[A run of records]
:::::

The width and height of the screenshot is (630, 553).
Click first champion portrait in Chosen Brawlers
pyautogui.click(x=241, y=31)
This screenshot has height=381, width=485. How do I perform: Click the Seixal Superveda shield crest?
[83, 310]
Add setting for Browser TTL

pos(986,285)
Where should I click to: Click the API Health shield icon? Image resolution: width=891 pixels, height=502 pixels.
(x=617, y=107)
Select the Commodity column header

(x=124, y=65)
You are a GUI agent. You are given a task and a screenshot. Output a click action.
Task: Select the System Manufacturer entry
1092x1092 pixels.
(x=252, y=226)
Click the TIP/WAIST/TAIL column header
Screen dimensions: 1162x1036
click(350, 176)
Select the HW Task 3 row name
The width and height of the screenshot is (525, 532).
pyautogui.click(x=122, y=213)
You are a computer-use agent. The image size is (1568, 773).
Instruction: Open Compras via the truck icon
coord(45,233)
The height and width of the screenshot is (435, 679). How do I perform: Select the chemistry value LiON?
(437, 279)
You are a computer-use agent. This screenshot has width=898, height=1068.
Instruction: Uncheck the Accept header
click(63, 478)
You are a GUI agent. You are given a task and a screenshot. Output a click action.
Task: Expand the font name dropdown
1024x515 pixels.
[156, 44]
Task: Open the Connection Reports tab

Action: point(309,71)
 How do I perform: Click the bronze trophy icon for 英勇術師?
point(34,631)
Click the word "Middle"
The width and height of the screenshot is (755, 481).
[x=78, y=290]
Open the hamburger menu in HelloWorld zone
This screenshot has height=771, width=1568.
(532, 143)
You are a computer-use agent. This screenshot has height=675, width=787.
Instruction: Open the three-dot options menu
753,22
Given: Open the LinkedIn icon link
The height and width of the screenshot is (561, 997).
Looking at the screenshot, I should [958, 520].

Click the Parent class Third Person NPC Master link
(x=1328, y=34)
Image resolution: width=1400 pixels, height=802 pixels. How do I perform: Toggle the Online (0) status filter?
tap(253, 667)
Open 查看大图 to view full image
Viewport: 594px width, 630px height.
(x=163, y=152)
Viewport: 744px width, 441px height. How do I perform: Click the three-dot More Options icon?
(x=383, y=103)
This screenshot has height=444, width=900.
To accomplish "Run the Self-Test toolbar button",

:::::

Task prompt: How many lines in the records above contain the word "should"? Reply with the number alone.

Solution for this problem: 2